Keith Allen Harward, a sailor who had been imprisoned for over 33 years for the killing of Newport News man Jesse Perron and the rape of his wife, is scheduled for release after a Virginia Supreme Court granted an injunction of actual innocence and struck out his convictions. The sailor was convicted of bludgeoning Perron to death with a crowbar before sexually assaulting his wife for hours even as their children slept in a nearby room.

As the Newport News Daily Press reports, Harward was convicted because experts controversially matched his teeth to the bite marks left on the legs of the rape victim. The evidence that put him away has now been discredited, and Harward is scheduled for release from the Nottoway Correctional Center in Burkeville Friday at 1 p.m.

Harward is the 25th wrongful person convicted for bite-mark evidence since 2000.

“How many more Mr. Harwards do we have to have before we stop admitting bite-mark evidence in trial? It almost cost him his life and it cost him 33 years in prison,” said Chris Fabricant, the director of strategic litigation for the Innocent Project.

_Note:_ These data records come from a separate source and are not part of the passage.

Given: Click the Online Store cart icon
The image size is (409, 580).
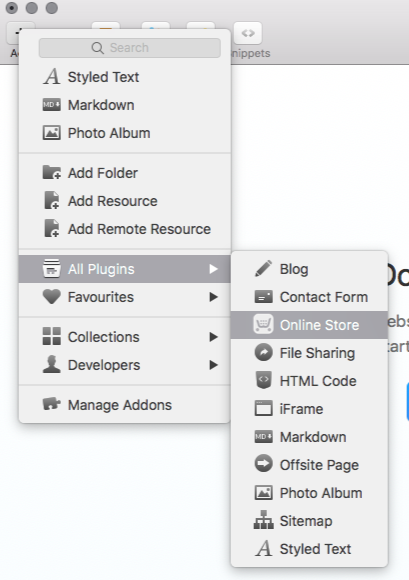Looking at the screenshot, I should tap(263, 324).
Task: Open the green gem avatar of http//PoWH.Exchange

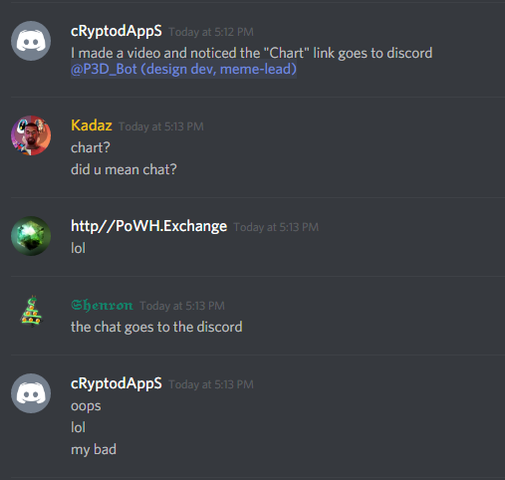Action: pos(31,236)
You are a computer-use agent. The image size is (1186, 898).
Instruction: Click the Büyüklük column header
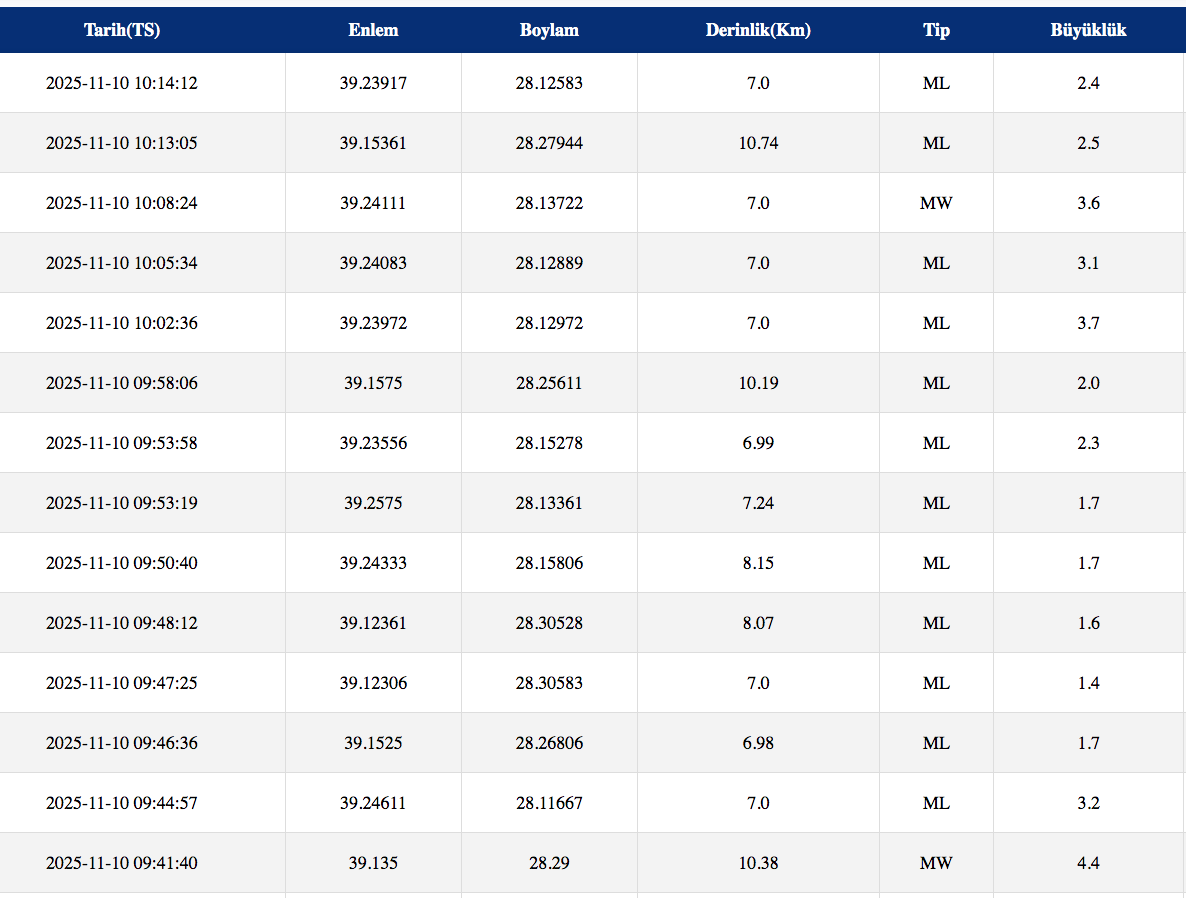click(x=1088, y=30)
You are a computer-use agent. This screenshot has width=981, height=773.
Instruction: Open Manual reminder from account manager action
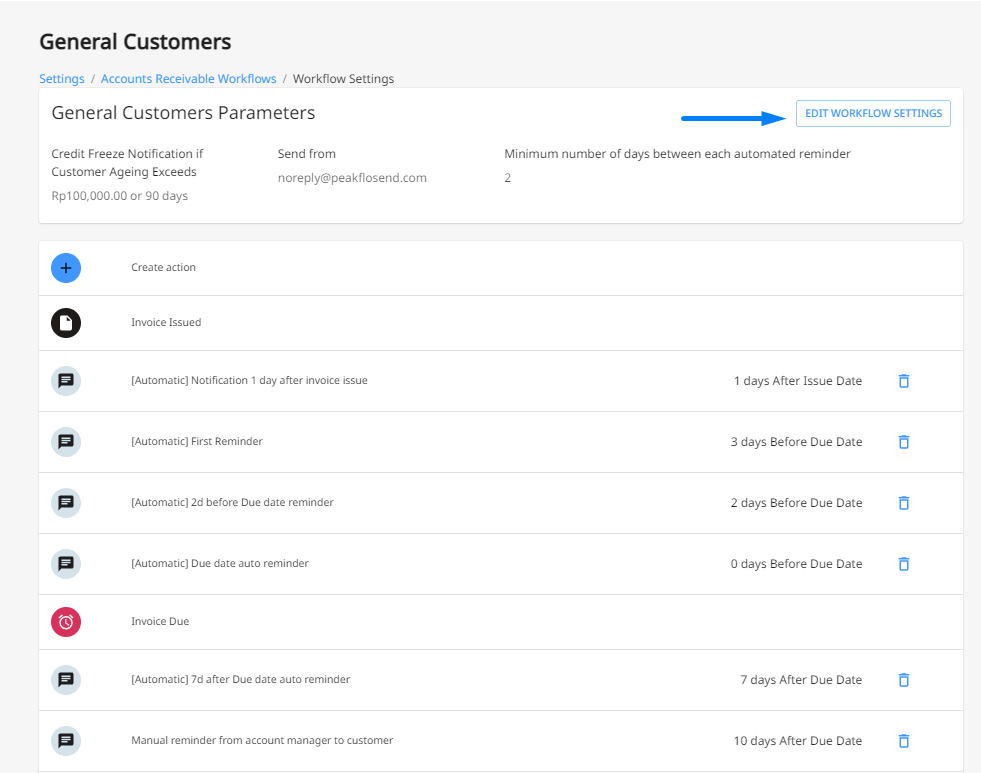click(262, 740)
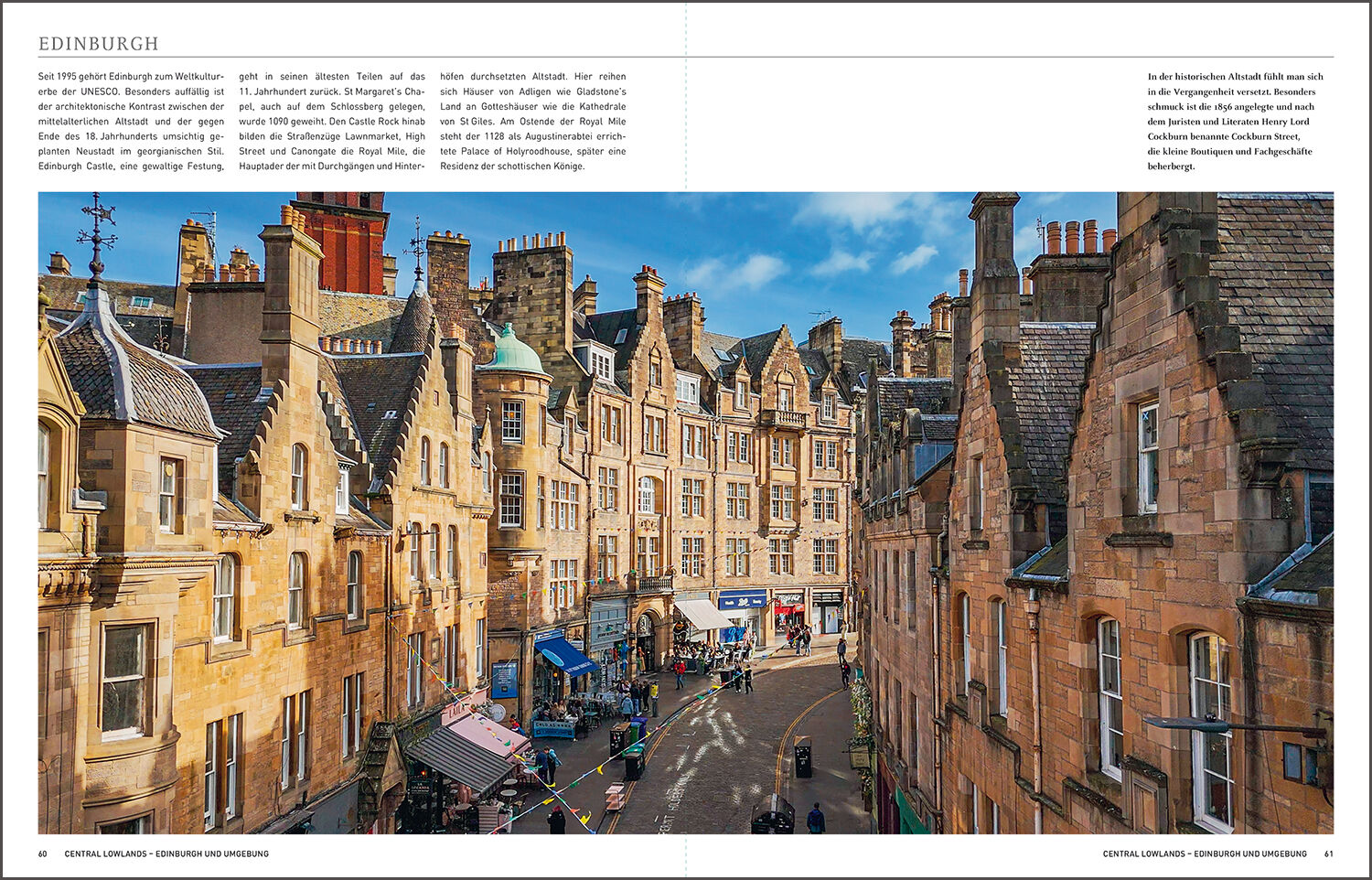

The Virginia Department of Forensic Science also conducted DNA testing and did not find Harward’s genetic profile in the sperm left behind in the sexual assault. The sperm fit the profile of Jerry L. Crotty, a colleague of Harward on the USS Carl Vinson. Crotty died in an Ohio prison, where he was serving time for attempted burglary, abduction, and a slew of other charges. The rape victim never identified Harward as her assailant because there were no lights in the house during the attack.

Additionally, she described her attacker as a clean-shaven white male between 19 and 20-years-old and wearing a sailor’s uniform. Crotty was 19, while Harward was 26. A security guard at the shipyard acknowledged that Harward was also clean–shaven and saw him with blood on his uniform. But old photographs showed that Harward was wearing a moustache back in the day.

Harward was convicted without any stringent DNA tests and wrote to the Innocent Project group to exonerate him. The Innocent Project, a group that had helped overturn over 18 wrongful convictions, took an interest in his case.

Olga Akselrod, a lawyer with Innocence Project, said, “We are absolutely thrilled the Supreme Court moved so quickly.

The undisputed action by the Virginia Supreme Court came 24 hours after Attorney General Mark R. Herring declared that he believed Harward had been wrongfully accused. His office had sided with a petition for a summons of actual innocent. The writ was filed on March 4 by Skadden, Arps, Slate, Meagher & Flom LLP, a law firm based in Washington, and the Innocence Project.

Roy Lasris, who legally represented Harward during his trial in the 80s, was optimistic that the state would compensate a man that they had deprived of living a meaningful life for 33 years, with education, social support, and everything else needed to make something of his life outside prison.

In the same vein, Herring has asked for the state to remove Harward’s name from the sex-offender registry.

He added, “It’s just heartbreaking to think that more than half of his life was spent behind bars when he didn’t belong there. The Commonwealth can’t give him back those years, but we can say that we got it wrong, that we’re sorry, and that we’re working to make it right.”

The office of the Attorney General said it was the fifth writ of actual innocence awarded by the Supreme Court of Virginia based on new found biological evidence. The Supreme Court takes several weeks before acting on any petition filed, but they responded swiftly to the case of Keith Allen Harward.